For decades, platinum-based chemotherapy has been the standard first-line treatment for patients with la/mUC. While this treatment approach yields some responses, it fails to provide lasting remissions. As a result, the prognosis for these patients remains to be poor with a median OS of 12-14 months. Unfortunately, trials evaluating immune checkpoint inhibition as monotherapy or in combinations with chemotherapy have failed to improve the survival in la/mUC patients. In the phase III EV-302/KEYNOTE-A39 study, the combination of enfortumab vedotin (EV), an ADC directed against nectin-4 directed, and pembrolizumab (EV+P), was compared to chemotherapy as first line therapy for patients with previously untreated la/mUC regardless of cisplatin eligibility and PD-L1 expression status.


The phase III EV-302/KEYNOTE-A39 trial enrolled a total of 886 patients with previously untreated la/mUC who were eligible for a treatment with platinum-based chemotherapy, pembrolizumab, and EV, with a GFR≥30mL/min and no prior exposure to a PD-(l)1 inhibitor. Patients were randomly assigned (1:1) to receive 3-week cycles of EV (1.25 mg/kg; IV) on days 1 and 8 and pembrolizumab (200 mg; IV) on day 1 (N= 442) or gemcitabine with cisplatin or carboplatin (N= 444). Dual primary endpoints included progression-free survival (PFS) and overall survival (OS), with key secondary endpoints including overall response rate (ORR), duration of response (DoR) and safety.


After a median follow-up of 17.2 months, EV+P significantly prolonged the PFS compared to chemotherapy, with a median PFS of 12.5 and 6.3 months for EV+P and chemotherapy, respectively. This corresponds to a 55% reduced the risk of disease progression or death for patients treated with EV+P (HR[95%CI]: 0.45 [ 0.38-0.54]; p< 0.00001). The subgroup analysis favoured EV+P across all subgroups, irrespective of PD-L1 expression, cisplatin eligibility or the presence of liver metastases. Strikingly, this delayed disease progression also translated into a significantly longer OS, marking this trial as the first in history to demonstrate a benefit in OS compared to chemotherapy. Compared to patients in the chemotherapy arm, patients treated with EV+P had a 53% lower death risk, corresponding to a median OS of 31.5 months for EV+P as compared to 16.1 months for chemotherapy (HR[95%CI]: 0.47 [0.38-0.58]; p< 0.00001). Interestingly, this significant OS benefit was observed, regardless of cisplatin eligibility, with a HR for OS of 0.53 and 0.43 in cisplatin-eligible and ineligible patients, respectively. Similarly, the OS benefit was seen irrespective of the PD-L1 status, with HRs of 0.49 and 0.44 for PD-L1 high (CPS≥10) and low (CPS<10) patients. EV+P also came with a significantly higher ORR than chemotherapy (67.7% vs. 44.4%), including a complete response in 29.1% and 12.5% for EV+P and chemotherapy treated patients, respectively.. Finally, responses to EV+P also proved to be more durable than with chemotherapy, with a median DoR that was not reached for EV+P as compared to7.0 months with chemotherapy.

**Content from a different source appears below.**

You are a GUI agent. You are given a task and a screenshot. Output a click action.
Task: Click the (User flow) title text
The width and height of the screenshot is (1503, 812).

Grade ≥3 treatment-related adverse events (TRAEs) occurred in 55.9% of patients treated with EV+P and 69.5% treated with chemotherapy. The most common grade ≥3 events in patients receiving EV+P consisted of maculopapular rash (7.7%), neutropenia (4.8), peripheral sensory neuropathy (3.6%), diarrhoea (3.6%) and fatigue (3%). Most common grade ≥3 TRAEs of special interest for EV+P included skin reactions (15.5%), peripheral neuropathy (6.8%), and hyperglycemia (6.1%).


The EV-302/KEYNOTE-A39 study represents a groundbreaking achievement in the treatment of  previously untreated la/mUC patients, with a significant OS benefit for EV+P over platinum-based chemotherapy. Compared to chemotherapy, EV+P, nearly doubled the median PFS and OS in this setting. Moreover, the safety profile was generally manageable without unexpected safety signals. These compelling findings firmly support EV+P as a new standard of care for the first line treatment of patients with la/mUC.


Powles TB. EV-302/KEYNOTE-A39: Open-label, randomized phase III study of enfortumab vedotin in combination with pembrolizumab (EV+P) vs chemotherapy (Chemo) in previously untreated locally advanced metastatic urothelial carcinoma (la/mUC). Presented at ESMO 2023; Abstract LBA6.